A tâtons

Laurent Fabius tente de relancer la machine des négociations de paix israélo-palestiniennes

Laurent Fabius et Benjamin Netanyahou (photo credit: REUTERS)
Laurent Fabius et Benjamin Netanyahou
(photo credit: REUTERS)
C’est par une conférence de presse à l’hôtel King David de la capitale israélienne que Laurent Fabius a clôturé une visite éclair de deux jours au Proche-Orient. Un véritable marathon diplomatique qui l’a mené du Caire en Jordanie, puis à Ramallah et enfin à Jérusalem. Dans les bagages du ministre français des Affaires étrangères, trois propositions visant à relancer le processus de paix israélo-palestinien, au point mort depuis un an. Pour Laurent Fabius, il s’agissait avant tout de tâter le terrain et de voir si les suggestions du Quai d’Orsay étaient susceptibles de recevoir un accueil favorable de la part des différentes parties.
C’est donc un ministre des Affaires étrangères au visage marqué par la fatigue qui est apparu face aux journalistes le dimanche 21 juin au soir, juste avant de reprendre l’avion pour Paris. D’emblée, Laurent Fabius s’est dit satisfait de ses discussions avec ses différents interlocuteurs, entretiens qualifiés de « fructueux et chaleureux ». Surtout, le chef du Quai d’Orsay a souligné l’accueil unanimement positif de l’idée selon laquelle la France pouvait jouer un rôle significatif dans les pourparlers de paix entre Israël et les Palestiniens. Car, même s’il s’en défend, prenant soin de saluer l’action de la Maison-Blanche, là est bien l’objectif du Quai d’Orsay : tenter de reprendre la main là où Etats-Unis ont échoué.
Afin de remettre en avant le caractère d’urgence de la situation, la rhétorique de Laurent Fabius s’est faite volontiers alarmiste ces derniers jours, ce dernier prédisant des risques de tensions voire d’explosion dans la région, si le conflit israélo-palestinien n’était pas réglé dans les plus brefs délais. Une préoccupation largement partagée par tous les dirigeants rencontrés dans la journée, selon le ministre.

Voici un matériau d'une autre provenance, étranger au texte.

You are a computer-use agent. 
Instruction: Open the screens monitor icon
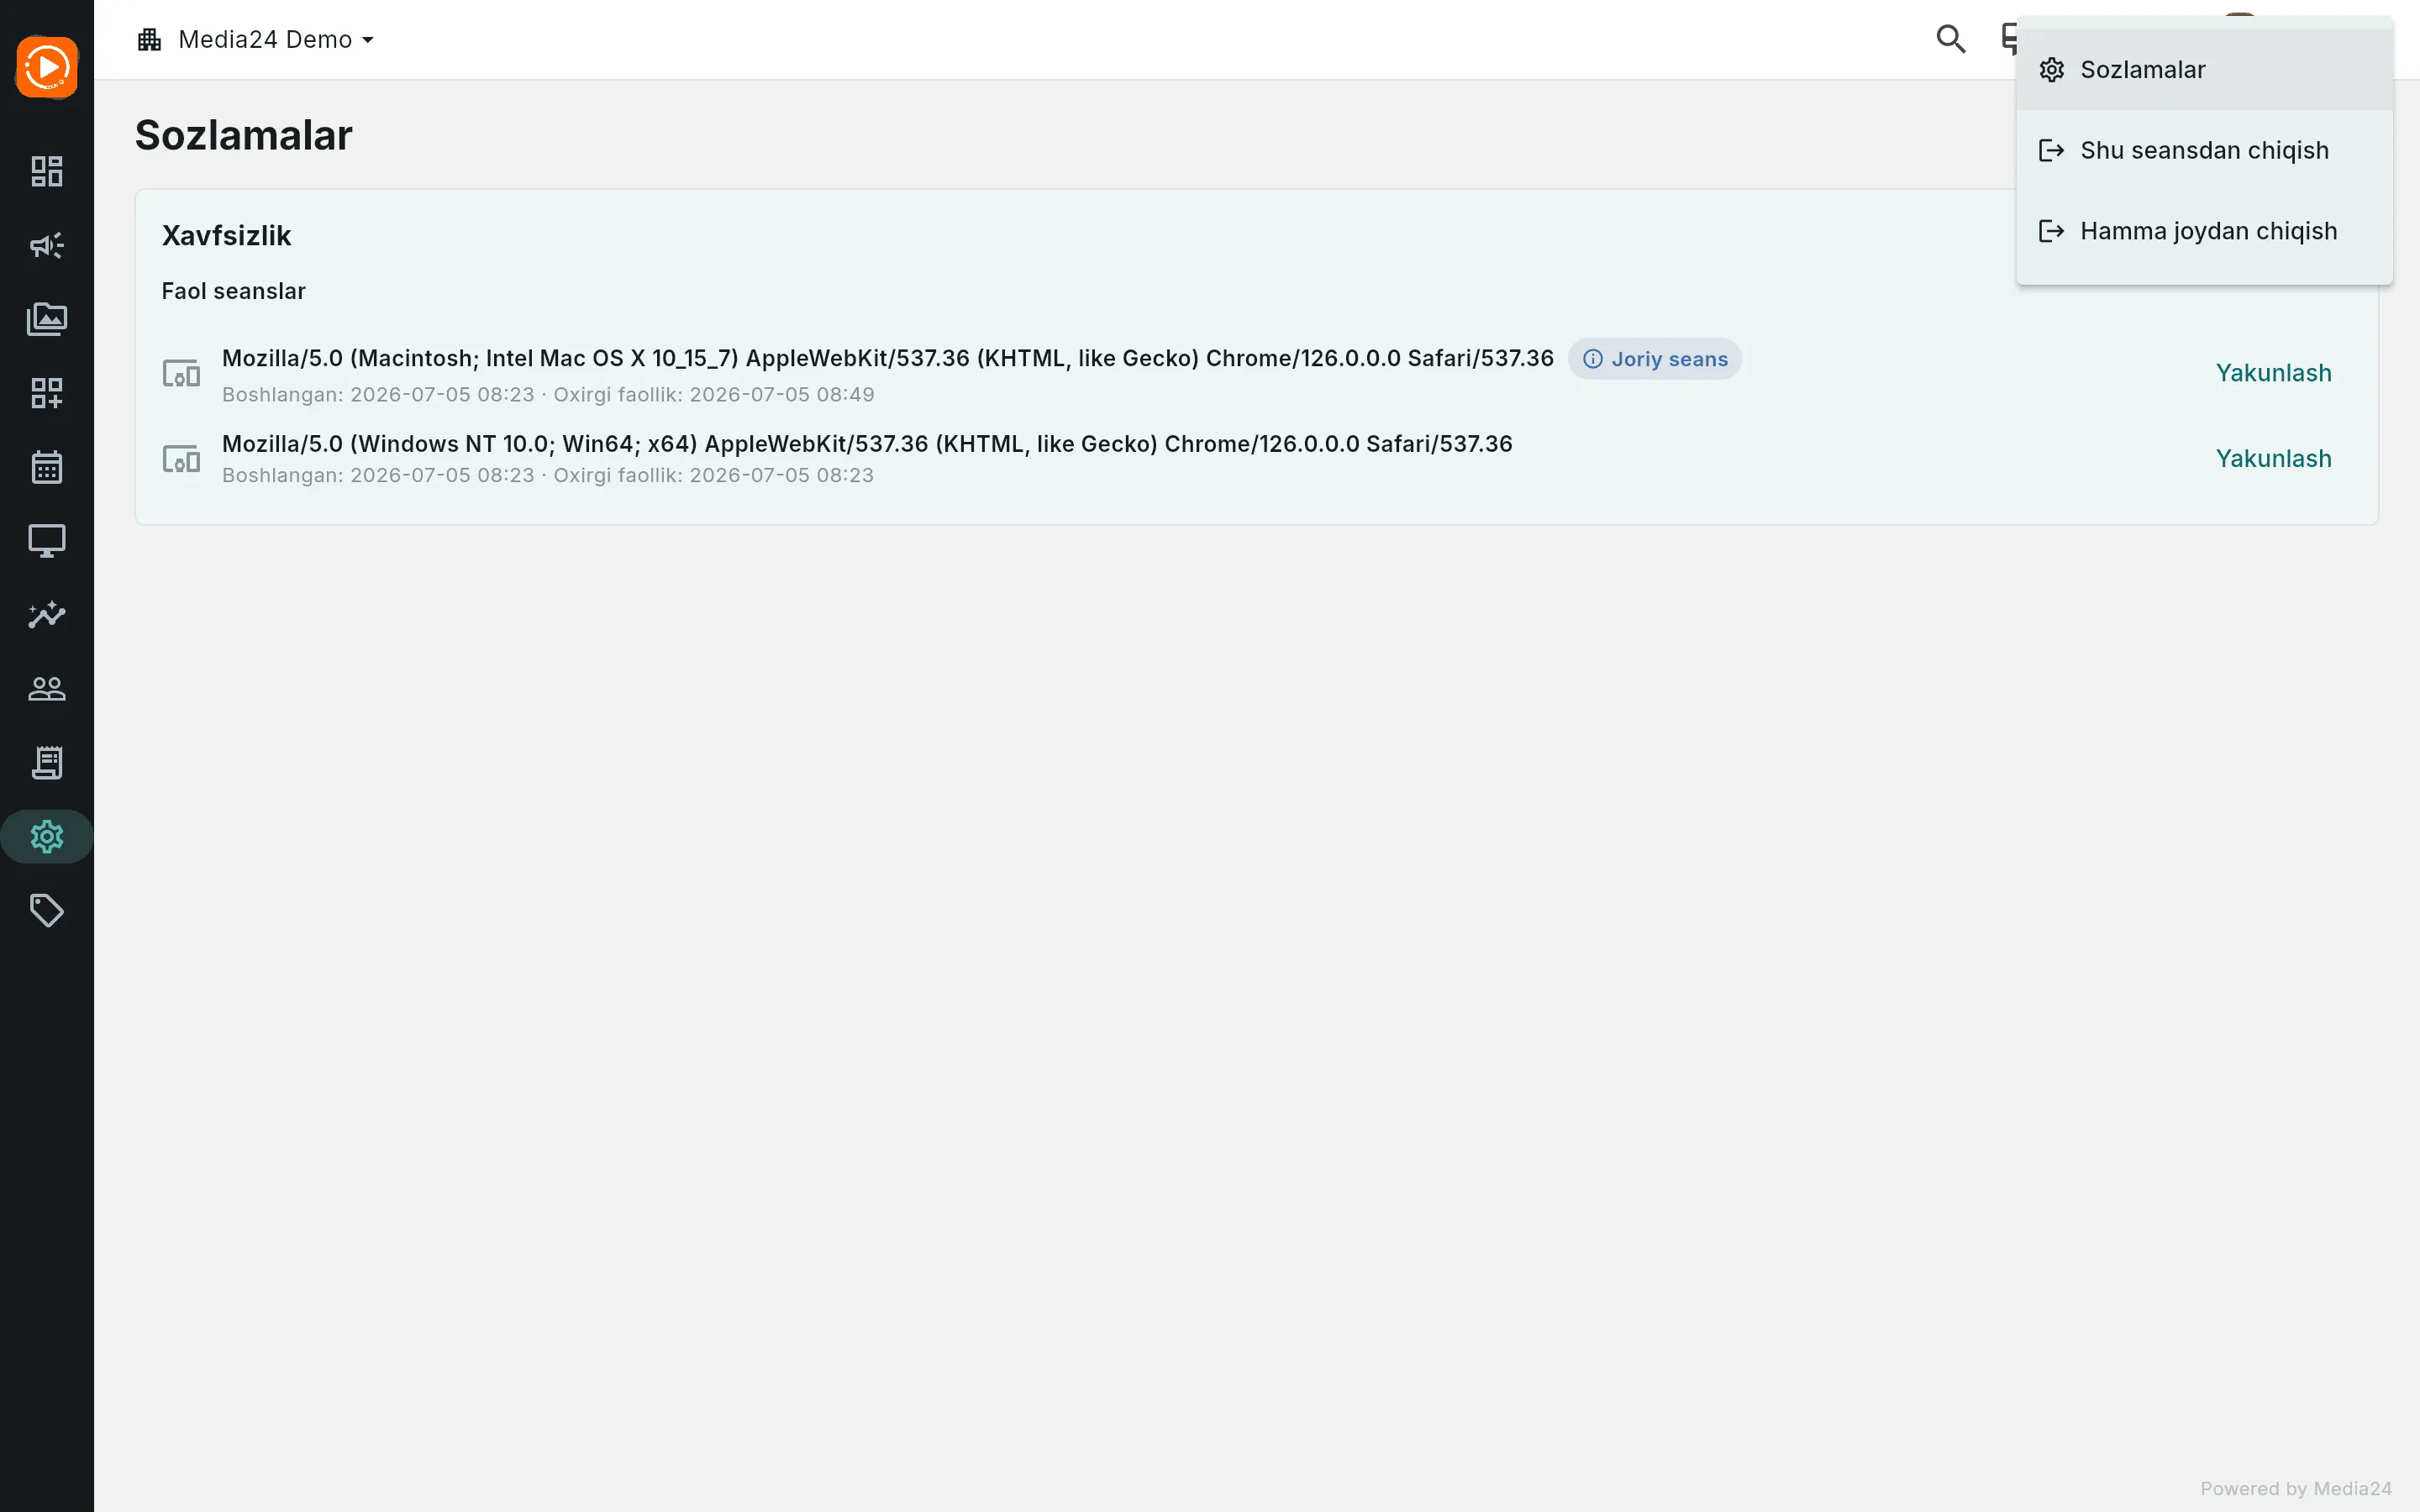pos(47,541)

Ainsi, malgré l’impasse de facto dans laquelle le processus de paix semble plongé, le chef du Quai d’Orsay l’affirme : « La France ne baisse pas les bras ». Cette volonté d’agir de l’Hexagone s’est donc exprimée à travers un panel de propositions afin d’assurer la reprise, et surtout la réussite, des négociations de paix. Des propositions qui, plus que les couleurs de la France, portent surtout celles du « bon sens » si l’on en croit Laurent Fabius.
Un plan en trois étapes
Parmi les idées soumises, trois axes se dégagent : tout d’abord, la reprise rapide des discussions entre Israéliens et Palestiniens. « Même si le chemin s’annonce difficile et que la méfiance subsiste dans chacun des camps, j’ai constaté avec satisfaction que ni Mahmoud Abbas ni Benjamin Netanyahou ne s’opposaient par principe à une reprise des négociations. Et les pourparlers directs sont l’unique moyen d’arriver au seul résultat viable, c’est-à-dire la solution à deux Etats, prônée à la fois par Israël et par l’Autorité palestinienne. »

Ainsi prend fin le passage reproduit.